This week, the FCC’s Notice of Proposed Rulemaking on Significant Viewing was published in the Federal Register, setting a comment deadline of May 14, with reply comments due by June 15. The NPRM asks for comments as to whether the FCC should update its rules for establishing whether or not a TV station is “significantly viewed” in a market other than the one in which it is located, and whether the FCC has the statutory authority to make changes to these rules that have largely been in effect since 1972.
A determination of significantly viewed status is important for determining whether a cable system or satellite television company will carry a TV station in areas that are not part of its home market. For FCC purposes, significantly viewed stations generally are not subject to the network nonduplication and syndicated exclusivity protections provided to home market stations – meaning that their programming that duplicates that of a local station need not be blacked out by the MVPD at the request of the local station that has the rights to such programming in that market. For copyright purposes, if a station has significantly viewed status, the MVPD pays at the low rates applicable to a local station pays for the compulsory copyright license needed to carry all of the programming of a television station.

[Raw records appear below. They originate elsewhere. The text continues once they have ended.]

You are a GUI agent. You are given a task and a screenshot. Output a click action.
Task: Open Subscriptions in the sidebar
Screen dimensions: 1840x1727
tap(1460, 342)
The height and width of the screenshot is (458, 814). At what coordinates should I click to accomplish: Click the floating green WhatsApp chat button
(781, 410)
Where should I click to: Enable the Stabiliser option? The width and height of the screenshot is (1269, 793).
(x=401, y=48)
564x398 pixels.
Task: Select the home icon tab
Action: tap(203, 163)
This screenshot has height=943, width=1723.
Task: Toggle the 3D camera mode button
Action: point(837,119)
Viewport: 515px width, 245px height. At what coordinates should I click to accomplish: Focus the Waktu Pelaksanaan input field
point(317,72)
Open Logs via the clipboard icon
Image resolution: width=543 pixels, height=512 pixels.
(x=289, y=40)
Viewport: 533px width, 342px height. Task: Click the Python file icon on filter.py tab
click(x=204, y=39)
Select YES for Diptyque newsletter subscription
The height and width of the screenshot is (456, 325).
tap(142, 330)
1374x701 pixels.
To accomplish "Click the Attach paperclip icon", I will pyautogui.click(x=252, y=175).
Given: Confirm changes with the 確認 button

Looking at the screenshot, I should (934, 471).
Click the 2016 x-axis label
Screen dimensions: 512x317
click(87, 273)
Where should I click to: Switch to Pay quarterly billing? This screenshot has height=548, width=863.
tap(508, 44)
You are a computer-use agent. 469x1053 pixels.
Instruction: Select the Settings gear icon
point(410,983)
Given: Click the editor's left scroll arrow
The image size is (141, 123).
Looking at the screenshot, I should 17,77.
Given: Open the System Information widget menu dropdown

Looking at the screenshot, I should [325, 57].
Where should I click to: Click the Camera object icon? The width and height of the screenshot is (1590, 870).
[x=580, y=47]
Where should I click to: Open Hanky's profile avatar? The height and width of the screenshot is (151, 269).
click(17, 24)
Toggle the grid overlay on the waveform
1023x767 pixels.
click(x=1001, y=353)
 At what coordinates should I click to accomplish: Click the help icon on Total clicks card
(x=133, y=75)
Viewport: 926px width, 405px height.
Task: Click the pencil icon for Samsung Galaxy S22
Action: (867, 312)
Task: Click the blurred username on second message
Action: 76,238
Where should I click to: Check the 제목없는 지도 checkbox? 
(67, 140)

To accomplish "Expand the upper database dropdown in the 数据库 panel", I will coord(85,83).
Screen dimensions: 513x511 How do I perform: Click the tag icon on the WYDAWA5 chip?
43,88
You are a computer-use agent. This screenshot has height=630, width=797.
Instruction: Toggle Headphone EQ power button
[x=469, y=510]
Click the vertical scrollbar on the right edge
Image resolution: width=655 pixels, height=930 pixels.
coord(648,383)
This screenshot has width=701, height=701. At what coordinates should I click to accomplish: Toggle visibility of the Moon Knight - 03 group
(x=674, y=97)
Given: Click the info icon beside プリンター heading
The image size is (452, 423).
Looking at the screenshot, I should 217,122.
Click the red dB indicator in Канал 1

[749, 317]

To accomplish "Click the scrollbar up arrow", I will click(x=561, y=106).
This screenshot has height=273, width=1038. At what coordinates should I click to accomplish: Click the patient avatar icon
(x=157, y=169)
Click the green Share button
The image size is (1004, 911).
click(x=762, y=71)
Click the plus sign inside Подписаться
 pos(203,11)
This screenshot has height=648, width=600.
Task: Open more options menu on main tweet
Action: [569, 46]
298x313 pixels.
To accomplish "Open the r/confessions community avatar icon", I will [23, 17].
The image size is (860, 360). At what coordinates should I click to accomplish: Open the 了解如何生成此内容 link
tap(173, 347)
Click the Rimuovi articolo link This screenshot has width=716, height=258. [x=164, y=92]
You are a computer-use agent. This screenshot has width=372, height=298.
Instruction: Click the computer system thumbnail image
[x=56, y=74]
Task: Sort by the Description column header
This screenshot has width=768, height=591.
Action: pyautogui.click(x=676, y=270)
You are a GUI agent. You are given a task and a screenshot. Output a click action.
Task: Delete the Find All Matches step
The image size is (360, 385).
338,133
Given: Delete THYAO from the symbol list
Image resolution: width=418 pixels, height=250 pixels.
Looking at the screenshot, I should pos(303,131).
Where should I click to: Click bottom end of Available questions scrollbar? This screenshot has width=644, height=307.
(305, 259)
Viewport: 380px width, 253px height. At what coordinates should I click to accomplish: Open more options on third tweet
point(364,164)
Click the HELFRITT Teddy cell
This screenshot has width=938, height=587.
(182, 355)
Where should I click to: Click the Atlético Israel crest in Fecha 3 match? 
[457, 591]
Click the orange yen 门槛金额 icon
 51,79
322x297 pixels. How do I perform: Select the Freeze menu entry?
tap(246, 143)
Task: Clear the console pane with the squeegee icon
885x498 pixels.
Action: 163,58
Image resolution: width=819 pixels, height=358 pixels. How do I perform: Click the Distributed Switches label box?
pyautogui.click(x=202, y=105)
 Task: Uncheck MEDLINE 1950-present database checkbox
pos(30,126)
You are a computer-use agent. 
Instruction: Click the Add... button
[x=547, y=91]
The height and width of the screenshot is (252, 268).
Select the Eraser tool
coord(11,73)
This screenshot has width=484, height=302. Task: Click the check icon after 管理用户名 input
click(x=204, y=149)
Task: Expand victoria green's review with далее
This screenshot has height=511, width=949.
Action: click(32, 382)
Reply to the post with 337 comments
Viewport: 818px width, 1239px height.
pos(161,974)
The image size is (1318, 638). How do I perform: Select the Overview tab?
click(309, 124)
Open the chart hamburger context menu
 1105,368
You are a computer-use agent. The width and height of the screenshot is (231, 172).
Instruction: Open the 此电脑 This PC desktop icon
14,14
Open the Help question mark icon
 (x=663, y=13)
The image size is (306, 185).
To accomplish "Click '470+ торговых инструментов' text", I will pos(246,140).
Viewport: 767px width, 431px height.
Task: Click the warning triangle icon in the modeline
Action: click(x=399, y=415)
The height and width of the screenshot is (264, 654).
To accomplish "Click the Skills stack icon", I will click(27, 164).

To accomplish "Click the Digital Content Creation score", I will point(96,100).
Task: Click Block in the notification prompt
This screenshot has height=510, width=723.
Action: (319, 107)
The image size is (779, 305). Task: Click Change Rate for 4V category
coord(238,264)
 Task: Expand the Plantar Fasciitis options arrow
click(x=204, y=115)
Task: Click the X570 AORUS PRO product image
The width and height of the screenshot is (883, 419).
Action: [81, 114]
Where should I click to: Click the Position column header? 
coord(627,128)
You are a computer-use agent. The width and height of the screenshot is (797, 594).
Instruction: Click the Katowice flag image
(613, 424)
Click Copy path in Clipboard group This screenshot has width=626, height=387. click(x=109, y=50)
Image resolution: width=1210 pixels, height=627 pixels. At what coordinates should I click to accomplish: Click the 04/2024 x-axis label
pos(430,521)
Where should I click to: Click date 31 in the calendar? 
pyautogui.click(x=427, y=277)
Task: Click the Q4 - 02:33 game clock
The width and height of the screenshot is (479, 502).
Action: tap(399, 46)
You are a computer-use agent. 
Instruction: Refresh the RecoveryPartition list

If the station is not significantly viewed, the much higher “distant signal” rate applies, giving the MVPD far less incentive to carry such stations.
The current rules define significantly viewed stations as those that were determined to have a significant level of viewing by television households receiving only an over-the-air signal. Most of the stations considered to be significantly viewed were determined to have that status in 1972 based on audience surveys conducted in 1970 and 1971. Changes to that list (adding or subtracting a station) can only be made upon a petition to the FCC showing whether, in the communities at issue, the station has achieved a set amount of viewing and circulation among viewers in those communities over a given period of time. A link to the current list is available here. Only over-the-air viewers are included in making this determination. The rules require two surveys by an independent professional audience survey company done at least a month apart. The FCC has also permitted the use of two quarterly Nielsen television reports reporting on the over-the-air listening in the communities at issue. The FCC identifies two principal issues that make these surveys difficult to use in the current television environment – (1) in many communities, there are very few over-the-air households to survey to determine if they are watching the out-of-market station, and in some communities Nielsen is not able to provide any information for over-the-air households, and (2) Nielsen is moving to a constant electronic measurement system that may not produce the quarterly average listening numbers on which the FCC relies, and may not break down the over-the-air households with the detail required by the current rules.
So the FCC asks whether there should be a new methodology to measure significant viewing and, if so, what that should be. The Commission puts forth only one alternative that has been proposed – using a technical showing of signal strength of the station to see whether or not viewers in the community can pick that station up over the air. The identified issue with that process is that the statute dealing with satellite carriage requires that significant viewing decisions must be made by assessing the shares of viewing hours and audience surveys. The FCC asks how a showing that a station provides technical service to the community meets that statutory standard. If that alternative does not work, the FCC asks for other suggestions as possible alternatives to the audience surveys currently used in assessing significant viewing.
The other issue in changing the rules lies in differences between the statutes applicable to significant viewing in the Communications Act and in the Copyright Act. In the Copyright Act, for purposes of determining which stations are required to pay the higher distant signal rate to get the “statutory license” that confers all the rights needed to retransmit all of the copyrighted materials in a television broadcast, significantly viewed stations are exempted from this higher fee – but the determination of who is significantly viewed is to be made by the FCC based on its rules in effect as of 1976. There is no similar statutory limitation on the FCC’s own determinations as to what stations are significantly viewed. Thus, if the FCC were to change its rules, for syndicated exclusivity and network nonduplication purposes, a station could be found to be significantly viewed, while for purposes of the statutory license, the same station could still be considered distant and any MVPD would have to pay higher fees. The FCC seeks comment on this reading of these two statutes.
The FCC also asks if it should change the definition of a network station for purposes of these rules. Network stations have to achieve higher audience circulation and share numbers to be considered significantly viewed than do independent stations. But, at the time that these rules were drawn up, there were considered to be only three networks – ABC, CBS and NBC. Fox stations are not considered to be networks for purposes of these rules. Because of conflicts with Copyright Act definitions, the FCC has declined to change that interpretation in the past, and is asking if it should do so now.
These and other very nuanced issues are set for comment in this proceeding. Carefully review all of the issues raised in the NPRM and, if they could affect your operations and competition, file your comments by the May 14 comment date.